Further, we demonstrated our system's robustness, proposed augmentation method for generating training samples for minority ETD pages, and contributed ETD500 dataset with 92,371-page annotations of ETDs, including PNGs, text, and bounding boxes.
— Muntabir Hasan Choudhury (@TasinChoudhury) October 23, 2023

LMParsCit -- This is a large language model-based framework (e.g., llama3-8b-instruct, GPT-3.5 turbo, and GPT-4o-mini) to extract key metadata fields—title, author, venue, and year—from references across a range of bibliography types (e.g., journals, conference proceedings, technical reports). It also supports multiple bibliography styles (e.g., IEEE, ACM, APA) and achieved an F1 score of 99% on CORA-ref and ETDCite.

Publications

My research contributions have been published in several peer-reviewed journals and conferences, where I have served as both first author and co-author.
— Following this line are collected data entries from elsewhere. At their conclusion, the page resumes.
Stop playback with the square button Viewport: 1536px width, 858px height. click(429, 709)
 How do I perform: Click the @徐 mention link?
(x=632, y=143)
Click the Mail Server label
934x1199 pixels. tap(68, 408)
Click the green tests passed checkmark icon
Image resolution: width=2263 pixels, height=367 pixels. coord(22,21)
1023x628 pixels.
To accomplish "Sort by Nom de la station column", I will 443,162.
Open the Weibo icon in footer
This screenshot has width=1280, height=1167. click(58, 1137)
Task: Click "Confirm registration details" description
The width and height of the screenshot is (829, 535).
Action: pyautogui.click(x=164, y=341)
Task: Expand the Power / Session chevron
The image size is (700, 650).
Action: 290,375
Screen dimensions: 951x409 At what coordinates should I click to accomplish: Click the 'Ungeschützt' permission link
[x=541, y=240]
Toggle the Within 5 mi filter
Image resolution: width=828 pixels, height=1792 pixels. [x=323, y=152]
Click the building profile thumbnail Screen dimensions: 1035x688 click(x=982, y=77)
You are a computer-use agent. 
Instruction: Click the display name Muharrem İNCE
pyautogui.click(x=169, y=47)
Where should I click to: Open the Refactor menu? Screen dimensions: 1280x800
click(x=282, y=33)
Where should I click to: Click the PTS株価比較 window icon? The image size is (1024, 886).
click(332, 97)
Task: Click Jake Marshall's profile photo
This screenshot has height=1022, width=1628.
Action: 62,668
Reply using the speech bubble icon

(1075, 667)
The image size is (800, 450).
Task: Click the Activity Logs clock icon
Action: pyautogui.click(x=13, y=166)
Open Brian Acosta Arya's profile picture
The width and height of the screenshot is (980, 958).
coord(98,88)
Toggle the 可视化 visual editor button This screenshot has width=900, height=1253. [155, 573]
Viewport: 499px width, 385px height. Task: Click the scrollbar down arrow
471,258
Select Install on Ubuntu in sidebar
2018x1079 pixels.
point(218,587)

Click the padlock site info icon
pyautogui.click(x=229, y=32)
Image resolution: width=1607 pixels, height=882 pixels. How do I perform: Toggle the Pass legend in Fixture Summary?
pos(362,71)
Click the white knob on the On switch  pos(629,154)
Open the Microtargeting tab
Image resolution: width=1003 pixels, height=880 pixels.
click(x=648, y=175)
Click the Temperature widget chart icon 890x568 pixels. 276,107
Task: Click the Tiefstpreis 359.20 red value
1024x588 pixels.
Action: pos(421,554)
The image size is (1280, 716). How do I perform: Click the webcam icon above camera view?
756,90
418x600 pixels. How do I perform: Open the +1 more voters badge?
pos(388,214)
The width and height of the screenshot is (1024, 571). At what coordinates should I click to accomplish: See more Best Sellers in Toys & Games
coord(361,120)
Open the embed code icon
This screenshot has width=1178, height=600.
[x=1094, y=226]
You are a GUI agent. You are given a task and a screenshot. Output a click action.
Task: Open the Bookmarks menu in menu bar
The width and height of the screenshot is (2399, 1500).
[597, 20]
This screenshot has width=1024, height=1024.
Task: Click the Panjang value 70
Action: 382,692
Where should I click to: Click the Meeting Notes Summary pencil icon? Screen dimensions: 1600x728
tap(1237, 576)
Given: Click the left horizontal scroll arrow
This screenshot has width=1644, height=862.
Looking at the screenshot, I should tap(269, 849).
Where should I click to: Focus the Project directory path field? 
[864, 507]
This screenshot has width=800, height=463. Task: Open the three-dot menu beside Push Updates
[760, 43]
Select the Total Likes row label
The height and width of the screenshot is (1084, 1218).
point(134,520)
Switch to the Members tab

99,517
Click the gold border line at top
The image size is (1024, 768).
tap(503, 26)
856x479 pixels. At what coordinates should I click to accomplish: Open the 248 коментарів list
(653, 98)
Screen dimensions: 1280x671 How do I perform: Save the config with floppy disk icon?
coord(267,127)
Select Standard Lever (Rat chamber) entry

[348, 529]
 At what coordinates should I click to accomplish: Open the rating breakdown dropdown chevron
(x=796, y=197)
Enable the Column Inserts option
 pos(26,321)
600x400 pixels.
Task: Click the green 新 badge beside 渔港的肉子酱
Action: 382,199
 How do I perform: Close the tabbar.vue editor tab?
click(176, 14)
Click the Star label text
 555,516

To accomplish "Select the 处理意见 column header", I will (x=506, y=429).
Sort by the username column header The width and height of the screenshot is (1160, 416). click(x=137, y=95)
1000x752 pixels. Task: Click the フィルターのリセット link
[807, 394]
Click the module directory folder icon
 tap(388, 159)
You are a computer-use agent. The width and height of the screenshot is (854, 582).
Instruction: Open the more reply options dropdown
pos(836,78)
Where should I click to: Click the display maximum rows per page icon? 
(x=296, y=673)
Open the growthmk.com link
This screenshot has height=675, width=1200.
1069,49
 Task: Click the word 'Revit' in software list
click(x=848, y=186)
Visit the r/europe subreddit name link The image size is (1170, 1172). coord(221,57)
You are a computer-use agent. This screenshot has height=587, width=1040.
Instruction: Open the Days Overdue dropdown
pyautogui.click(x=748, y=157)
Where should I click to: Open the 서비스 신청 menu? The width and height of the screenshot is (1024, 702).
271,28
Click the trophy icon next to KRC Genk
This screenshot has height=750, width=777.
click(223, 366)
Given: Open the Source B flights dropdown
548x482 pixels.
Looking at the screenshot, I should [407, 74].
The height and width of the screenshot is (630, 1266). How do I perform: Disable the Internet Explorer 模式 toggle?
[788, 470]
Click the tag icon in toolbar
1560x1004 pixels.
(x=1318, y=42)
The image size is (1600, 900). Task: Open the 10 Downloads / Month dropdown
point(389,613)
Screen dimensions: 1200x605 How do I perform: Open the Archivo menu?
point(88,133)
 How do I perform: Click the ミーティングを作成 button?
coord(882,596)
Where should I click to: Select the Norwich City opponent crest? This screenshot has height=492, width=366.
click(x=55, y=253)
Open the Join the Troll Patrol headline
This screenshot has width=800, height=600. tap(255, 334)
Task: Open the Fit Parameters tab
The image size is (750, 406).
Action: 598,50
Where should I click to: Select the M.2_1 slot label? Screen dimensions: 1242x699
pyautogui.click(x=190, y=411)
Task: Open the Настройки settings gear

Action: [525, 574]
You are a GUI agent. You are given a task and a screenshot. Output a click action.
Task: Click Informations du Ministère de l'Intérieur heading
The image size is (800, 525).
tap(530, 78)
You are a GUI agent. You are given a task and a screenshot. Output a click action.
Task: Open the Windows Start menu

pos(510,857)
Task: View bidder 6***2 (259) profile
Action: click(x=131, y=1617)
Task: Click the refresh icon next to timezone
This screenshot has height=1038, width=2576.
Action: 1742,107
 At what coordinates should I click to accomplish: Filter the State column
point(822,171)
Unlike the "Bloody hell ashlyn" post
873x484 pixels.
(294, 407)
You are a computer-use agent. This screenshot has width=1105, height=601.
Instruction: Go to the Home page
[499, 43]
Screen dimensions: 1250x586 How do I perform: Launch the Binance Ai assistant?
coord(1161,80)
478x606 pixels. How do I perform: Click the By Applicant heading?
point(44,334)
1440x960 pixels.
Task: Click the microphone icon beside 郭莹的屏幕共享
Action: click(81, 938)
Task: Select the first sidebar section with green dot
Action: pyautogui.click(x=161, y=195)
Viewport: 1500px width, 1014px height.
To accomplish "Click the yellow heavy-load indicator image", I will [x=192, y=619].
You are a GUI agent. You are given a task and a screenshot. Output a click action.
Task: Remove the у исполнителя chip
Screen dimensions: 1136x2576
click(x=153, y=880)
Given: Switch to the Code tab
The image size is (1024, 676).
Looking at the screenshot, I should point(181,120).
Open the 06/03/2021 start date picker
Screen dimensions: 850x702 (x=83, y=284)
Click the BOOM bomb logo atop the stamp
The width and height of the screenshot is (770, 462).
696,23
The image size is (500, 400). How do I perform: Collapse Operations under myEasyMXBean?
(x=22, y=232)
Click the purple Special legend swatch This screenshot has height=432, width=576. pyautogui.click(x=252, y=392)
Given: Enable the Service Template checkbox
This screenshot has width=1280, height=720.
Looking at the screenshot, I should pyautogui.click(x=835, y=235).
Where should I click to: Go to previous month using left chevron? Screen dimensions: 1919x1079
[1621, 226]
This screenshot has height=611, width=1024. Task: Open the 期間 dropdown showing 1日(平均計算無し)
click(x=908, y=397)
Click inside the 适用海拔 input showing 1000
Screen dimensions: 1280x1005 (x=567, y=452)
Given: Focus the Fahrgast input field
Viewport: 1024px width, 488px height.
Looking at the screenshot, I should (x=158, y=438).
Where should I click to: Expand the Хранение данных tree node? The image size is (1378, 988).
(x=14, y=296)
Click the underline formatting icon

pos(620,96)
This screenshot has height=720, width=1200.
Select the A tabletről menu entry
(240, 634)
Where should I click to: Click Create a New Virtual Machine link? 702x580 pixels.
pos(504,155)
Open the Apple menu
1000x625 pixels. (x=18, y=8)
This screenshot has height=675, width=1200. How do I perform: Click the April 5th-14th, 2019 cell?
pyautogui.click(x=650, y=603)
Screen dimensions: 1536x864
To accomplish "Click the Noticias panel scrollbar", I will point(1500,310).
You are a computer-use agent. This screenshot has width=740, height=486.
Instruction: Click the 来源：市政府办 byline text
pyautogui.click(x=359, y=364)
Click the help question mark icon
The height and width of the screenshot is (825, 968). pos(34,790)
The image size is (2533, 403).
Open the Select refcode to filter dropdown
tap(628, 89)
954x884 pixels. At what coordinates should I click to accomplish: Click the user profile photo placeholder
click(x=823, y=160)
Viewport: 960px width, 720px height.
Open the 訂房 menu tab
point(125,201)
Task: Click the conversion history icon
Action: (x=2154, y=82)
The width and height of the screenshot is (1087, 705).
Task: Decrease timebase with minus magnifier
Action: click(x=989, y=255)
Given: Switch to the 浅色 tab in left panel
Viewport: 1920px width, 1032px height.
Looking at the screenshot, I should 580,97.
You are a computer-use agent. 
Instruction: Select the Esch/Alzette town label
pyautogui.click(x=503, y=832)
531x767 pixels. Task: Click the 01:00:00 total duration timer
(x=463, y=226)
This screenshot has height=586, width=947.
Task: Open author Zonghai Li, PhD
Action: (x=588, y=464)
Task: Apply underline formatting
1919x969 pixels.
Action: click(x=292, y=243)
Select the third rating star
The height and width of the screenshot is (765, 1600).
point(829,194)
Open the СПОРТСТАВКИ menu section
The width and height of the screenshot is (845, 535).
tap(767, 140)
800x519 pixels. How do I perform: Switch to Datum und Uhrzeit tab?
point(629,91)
IAAI 2024: ETDPC: A Multimodality Framework for Classifying Pages in Electronic Theses and Dissertations.
JCDL 2023: MetaEnhance: Metadata Quality Improvement for ETDs of University Libraries. (Best Short Paper Award)
ICDAR 2023: A Study on Reproducibility and Replicability of Table Structure Recognition Methods.
Sci-K 2022: A Study of Computational Reproducibility using URLs Linking to Open Access Datasets and Software.
SDU$@AAAI 2022: Segmenting Technical Drawing Figures in US Patents.
JCDL 2021: Automatic Metadata Extraction Incorporating Visual Features from Scanned ETDs.
JCDL 2020: A Heuristic Baseline Method for Metadata Extraction from Scanned ETDs. (Best Poster Honorable Mention)
IJDL: Building Datasets to Support Information Extraction and Structure Parsing from ETDs.

Internship Opportunities

My early work in extracting metadata from scanned ETDs, where I applied NLP and CV, especially applying OCR technology, led me to land a first internship in the Summer of 2020 at Los Alamos National Laboratory (LANL) in New Mexico. During my internship at LANL, I developed a framework for Offline Handwritten Mathematical Equation Recognition, where the core architecture relied on a Convolutional Neural Network (CNN) called LeNET5-CNN. Working as a Research Intern at LANL not only expanded my skills in Computer Vision but also opened another door for me to obtain an internship opportunity in the following year (Summer 2021) with Bhirle Applied Research Inc. (BAR), an aerospace and aerodynamics company in Hampton, Virginia. During my internship at BAR, I developed and enhanced algorithms for the Train Detection Model used by Rail-Inspector. This cloud-based software processes aerial imagery of railroad tracks using Machine Learning and Deep Learning.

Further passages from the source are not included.